Turning Research into Advocacy
Working in the emergency department (ED) is an incredibly rewarding and stimulating career. We see it all from sprained fingers to pneumonia to major trauma. One thing that became obvious to me working in an inner city hospital was that many of our patients were dealing with severe substance use disorders and extreme social inequity. In combination, these things made it difficult for our some of our patients to regularly engage in primary health care or get access to any health care services aside from when they had a medical crisis.
In addition to what I was seeing in the ED, I was also very interested in resident wellness and how we could keep ourselves happy and healthy despite the demands of a medical career. Getting a CAEP grant early in my career to evaluate the effect of a mentorship program for emergency medicine residents allowed me to really develop my research skills and laid the foundation for being successful in larger grant competitions (Evaluation of a Resident Wellness Curriculum for Emergency Medicine Requests). It also enabled me to connect with some incredible research mentors who provided invaluable advice and guidance.

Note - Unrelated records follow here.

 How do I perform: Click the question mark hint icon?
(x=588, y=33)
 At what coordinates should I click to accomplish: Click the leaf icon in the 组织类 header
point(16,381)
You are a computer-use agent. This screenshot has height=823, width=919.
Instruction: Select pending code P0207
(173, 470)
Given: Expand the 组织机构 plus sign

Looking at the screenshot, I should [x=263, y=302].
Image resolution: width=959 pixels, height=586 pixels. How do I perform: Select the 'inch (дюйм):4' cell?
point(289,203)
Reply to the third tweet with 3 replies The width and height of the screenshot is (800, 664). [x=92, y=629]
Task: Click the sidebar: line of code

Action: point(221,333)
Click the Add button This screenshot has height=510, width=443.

Today I run the Inner City Health and Wellness Program, a three-year pilot program funded by the Royal Alexandra Hospital Foundation. Part of this program is the Addiction Recovery and Community Health (ARCH) Team, a specialty consult service that is available to admitted inpatients and ED patients. This team consists of an addiction medicine physician, nurse practitioner, social worker, addiction counselor and, soon, a peer support worker. We provide evidence-based recommendations for the treatment of any substance use disorder, initiate or maintain opioid agonist treatments, perform health promotion interventions (blood borne virus, sexually transmitted infections screening), educate patients about overdose prevention (including naloxone training), and provide aggressive social stabilization via brokered access to housing, income supports, identification and primary care. We have been able to assemble an incredible research team who will be able to tell us how this type of intervention has affected, most importantly, the health of our highest risk patients, but also health system costs.
Having a strong foundation of research skills has been critically important in my ability to advocate for change in how the health care system interacts with some of the sickest and most at-risk patients we see in the ED. My involvement in CAEP through research, as well as the networking opportunities and exposure to different ways of thinking that occur when you are part of a national organization, have been pivotal. What if we could identify patients at high risk of morbidity due to substance use or poor social determinants of health on their first ED visit and aggressively intervene before they ended up in the trauma bay 5, 10 or 50 ED visits later? That is the question I hope to answer.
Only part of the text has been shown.